## [Document text]
* * * * *
Long Island Ducks – No. 5
- Outfielder
- Born: October 8, 1996 (age 29) Austin, Texas, U.S.
- Bats: RightThrows: Right

MLB debut
- May 15, 2024, for the Milwaukee Brewers

MLB statistics (through 2024 season)
- Batting average: .000
- Home runs: 0
- Runs batted in: 0
- Stats at Baseball Reference

Teams
- Milwaukee Brewers (2024);

= Chris Roller =

American baseball player (born 1996)

Christopher P. Roller (born October 8, 1996) is an American professional baseball outfielder for the Long Island Ducks of the Atlantic League of Professional Baseball. He has previously played in Major League Baseball (MLB) for the Milwaukee Brewers.

==Career==
===Amateur career===
Roller attended Lake Travis High School in Austin, Texas. He was named to the all-state teams for baseball as an outfielder and American football as a defensive back. Roller did not receive any offers from NCAA Division I universities to play college baseball, so he enrolled at McLennan Community College. In 2016, his freshman year, he played in 33 of the team's' 57 games, and batted .347 with nine stolen bases and nine runs batted in (RBIs). As a sophomore the following year, he became the team's starting center fielder and batted .414 with 87 runs scored, 92 hits, 26 doubles, and 32 stolen bases, leading the team in those categories, and also hit 10 home runs with 71 RBIs.

===Los Angeles Dodgers===
The Los Angeles Dodgers selected Roller in the 30th round, with the 910th overall selection, of the 2017 Major League Baseball draft and he signed with the Dodgers. He made his professional debut for the rookie–level Arizona League Dodgers, hitting .181 in 45 games. Roller split the 2018 season between the rookie–level Ogden Raptors and Single–A Great Lakes Loons, where he played in 54 contests and hit a combined .274/.377/.458 with 6 home runs, 24 RBI, and 12 stolen bases.

He returned to Great Lakes in 2019, playing in 88 games and batting .274/.359/.455 with 7 home runs, 44 RBI, and 10 stolen bases. Roller did not play in a game in 2020 due to the cancellation of the minor league season because of the COVID-19 pandemic.

===Cleveland Indians/Guardians===
On December 10, 2020, the Cleveland Indians selected Roller from the Dodgers in the minor league phase of the Rule 5 draft. He returned to action in 2021 with the Double–A Akron RubberDucks, for whom he made 70 appearances and hit .203/.281/.281 with one home run, 27 RBI, and 14 stolen bases.
* * * * *
## [Data under study]
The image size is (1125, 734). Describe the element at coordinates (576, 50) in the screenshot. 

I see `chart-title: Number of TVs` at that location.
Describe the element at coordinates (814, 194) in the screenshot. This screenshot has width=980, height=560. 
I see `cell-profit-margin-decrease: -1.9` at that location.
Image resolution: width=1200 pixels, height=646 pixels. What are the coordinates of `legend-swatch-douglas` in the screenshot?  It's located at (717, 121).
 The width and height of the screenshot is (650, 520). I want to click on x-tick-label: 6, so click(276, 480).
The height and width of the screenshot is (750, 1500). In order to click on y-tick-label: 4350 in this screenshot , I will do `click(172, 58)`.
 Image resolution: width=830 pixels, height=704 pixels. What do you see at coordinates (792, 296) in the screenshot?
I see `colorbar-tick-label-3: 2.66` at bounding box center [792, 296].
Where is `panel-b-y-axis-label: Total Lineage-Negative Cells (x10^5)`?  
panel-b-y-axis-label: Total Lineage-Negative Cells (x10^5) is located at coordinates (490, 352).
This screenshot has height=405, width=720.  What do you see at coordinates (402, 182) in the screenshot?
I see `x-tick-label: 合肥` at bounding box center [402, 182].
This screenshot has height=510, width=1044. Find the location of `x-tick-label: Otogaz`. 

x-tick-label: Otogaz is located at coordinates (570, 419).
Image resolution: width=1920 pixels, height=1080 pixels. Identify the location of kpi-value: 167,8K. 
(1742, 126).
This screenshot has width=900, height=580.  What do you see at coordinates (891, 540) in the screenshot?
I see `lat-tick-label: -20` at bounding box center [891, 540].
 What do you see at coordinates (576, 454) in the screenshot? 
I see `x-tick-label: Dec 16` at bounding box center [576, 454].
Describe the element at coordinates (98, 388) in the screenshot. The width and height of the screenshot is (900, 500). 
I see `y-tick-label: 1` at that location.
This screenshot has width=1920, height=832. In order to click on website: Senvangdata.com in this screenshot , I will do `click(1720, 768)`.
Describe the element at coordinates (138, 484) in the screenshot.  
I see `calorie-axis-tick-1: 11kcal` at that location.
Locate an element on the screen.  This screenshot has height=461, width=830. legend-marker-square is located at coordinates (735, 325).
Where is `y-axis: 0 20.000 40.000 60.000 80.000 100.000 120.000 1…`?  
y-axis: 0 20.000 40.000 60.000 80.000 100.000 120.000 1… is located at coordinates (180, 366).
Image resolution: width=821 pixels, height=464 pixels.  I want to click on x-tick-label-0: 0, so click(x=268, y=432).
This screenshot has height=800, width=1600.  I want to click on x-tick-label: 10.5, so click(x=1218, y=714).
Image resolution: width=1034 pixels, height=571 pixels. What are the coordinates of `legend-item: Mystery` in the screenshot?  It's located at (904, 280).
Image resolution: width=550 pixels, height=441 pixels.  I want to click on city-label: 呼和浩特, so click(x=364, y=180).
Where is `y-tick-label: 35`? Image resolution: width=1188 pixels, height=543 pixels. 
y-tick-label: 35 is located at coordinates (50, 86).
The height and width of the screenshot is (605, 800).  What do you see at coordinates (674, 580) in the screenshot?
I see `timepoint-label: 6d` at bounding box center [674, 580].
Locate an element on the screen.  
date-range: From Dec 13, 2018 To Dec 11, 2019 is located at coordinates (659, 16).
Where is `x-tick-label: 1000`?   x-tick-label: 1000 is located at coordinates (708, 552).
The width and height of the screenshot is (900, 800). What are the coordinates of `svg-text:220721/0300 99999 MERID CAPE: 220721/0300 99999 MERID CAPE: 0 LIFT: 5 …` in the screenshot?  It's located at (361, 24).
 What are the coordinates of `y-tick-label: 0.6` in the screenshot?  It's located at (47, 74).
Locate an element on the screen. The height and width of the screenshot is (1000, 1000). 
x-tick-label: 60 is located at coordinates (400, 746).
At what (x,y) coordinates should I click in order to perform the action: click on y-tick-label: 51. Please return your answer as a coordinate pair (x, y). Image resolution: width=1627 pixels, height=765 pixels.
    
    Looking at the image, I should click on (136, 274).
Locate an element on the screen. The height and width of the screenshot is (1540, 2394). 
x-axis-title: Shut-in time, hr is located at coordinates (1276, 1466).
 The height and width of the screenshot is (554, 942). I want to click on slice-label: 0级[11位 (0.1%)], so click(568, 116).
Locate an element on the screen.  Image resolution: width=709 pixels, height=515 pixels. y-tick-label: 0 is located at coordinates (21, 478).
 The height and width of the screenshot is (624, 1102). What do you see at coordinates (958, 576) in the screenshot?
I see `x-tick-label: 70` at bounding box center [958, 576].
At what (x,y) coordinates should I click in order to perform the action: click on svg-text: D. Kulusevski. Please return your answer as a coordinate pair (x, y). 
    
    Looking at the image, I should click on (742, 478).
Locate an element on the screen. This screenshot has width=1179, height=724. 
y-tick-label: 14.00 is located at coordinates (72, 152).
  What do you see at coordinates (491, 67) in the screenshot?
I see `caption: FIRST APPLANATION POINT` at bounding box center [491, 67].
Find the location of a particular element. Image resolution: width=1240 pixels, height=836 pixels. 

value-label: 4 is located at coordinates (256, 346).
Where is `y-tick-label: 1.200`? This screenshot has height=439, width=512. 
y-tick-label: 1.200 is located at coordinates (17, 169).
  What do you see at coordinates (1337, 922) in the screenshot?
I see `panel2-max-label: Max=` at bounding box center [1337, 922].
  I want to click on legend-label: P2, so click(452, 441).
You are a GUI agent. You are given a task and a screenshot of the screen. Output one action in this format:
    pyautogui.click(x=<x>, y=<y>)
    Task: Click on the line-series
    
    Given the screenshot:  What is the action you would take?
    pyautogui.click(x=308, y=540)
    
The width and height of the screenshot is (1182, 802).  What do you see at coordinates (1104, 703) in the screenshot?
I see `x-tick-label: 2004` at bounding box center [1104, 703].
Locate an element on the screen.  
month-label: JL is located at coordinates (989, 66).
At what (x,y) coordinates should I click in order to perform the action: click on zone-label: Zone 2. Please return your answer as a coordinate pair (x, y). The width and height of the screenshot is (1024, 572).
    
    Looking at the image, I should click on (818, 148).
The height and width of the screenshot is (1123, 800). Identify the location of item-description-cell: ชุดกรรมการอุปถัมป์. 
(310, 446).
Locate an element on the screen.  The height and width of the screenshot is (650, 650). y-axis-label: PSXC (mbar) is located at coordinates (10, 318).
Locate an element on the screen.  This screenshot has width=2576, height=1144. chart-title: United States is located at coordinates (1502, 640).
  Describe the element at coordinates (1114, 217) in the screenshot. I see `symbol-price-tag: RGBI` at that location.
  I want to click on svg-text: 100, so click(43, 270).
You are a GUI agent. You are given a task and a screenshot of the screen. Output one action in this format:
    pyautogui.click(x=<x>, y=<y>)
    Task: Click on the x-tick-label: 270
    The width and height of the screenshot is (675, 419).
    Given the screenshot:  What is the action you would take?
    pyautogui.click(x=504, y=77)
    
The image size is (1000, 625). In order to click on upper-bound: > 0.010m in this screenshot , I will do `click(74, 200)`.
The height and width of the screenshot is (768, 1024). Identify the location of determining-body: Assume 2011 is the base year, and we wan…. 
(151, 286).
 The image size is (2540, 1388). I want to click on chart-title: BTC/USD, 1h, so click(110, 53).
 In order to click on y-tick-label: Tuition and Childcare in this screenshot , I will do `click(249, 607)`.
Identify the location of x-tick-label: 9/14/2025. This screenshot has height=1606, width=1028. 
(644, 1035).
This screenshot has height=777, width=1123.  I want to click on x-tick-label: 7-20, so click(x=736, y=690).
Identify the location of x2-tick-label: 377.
* * * * *
## [List of tasks]
1. Using the Chris Roller biography, explain why Roller went to McLennan Community College. Answer in one to three sentences.
2. According to the Chris Roller biography, in which round and with which overall pick did the Los Angeles Dodgers draft Roller in 2017?
3. Continue the Chris Roller biography after its final sentence.

## [Expected responses]
1. Roller got no offers from NCAA Division I universities to play college baseball. Because of that, he enrolled at McLennan Community College.

2. The 30th round, with the 910th overall selection.

3.
Roller spent the 2022 season back in Akron, also appearing in three games for the Triple–A Columbus Clippers. In 76 games for Akron, he slashed .212/.308/.328 with 4 home runs, 26 RBI, and 6 stolen bases.

===Milwaukee Brewers===
On August 31, 2023, Roller was traded to the Milwaukee Brewers in exchange for cash considerations. In 108 games split between Columbus and the Triple–A Nashville Sounds, he batted a combined .247/.394/.449 with career–highs in home runs (15), RBI (67), and stolen bases (19).

On October 23, 2023, the Brewers added Roller to their 40-man roster to prevent him from reaching minor league free agency. He was optioned to Triple–A Nashville to begin the 2024 season. The Brewers promoted him to the major leagues for the first time on May 15, 2024. He made his MLB debut that night against the Pittsburgh Pirates, striking out against Luis Ortiz in his only at–bat. Roller was designated for assignment by the Brewers on June 29. He cleared waivers and was sent outright to Triple–A Nashville on July 4. Roller elected free agency following the season on November 4.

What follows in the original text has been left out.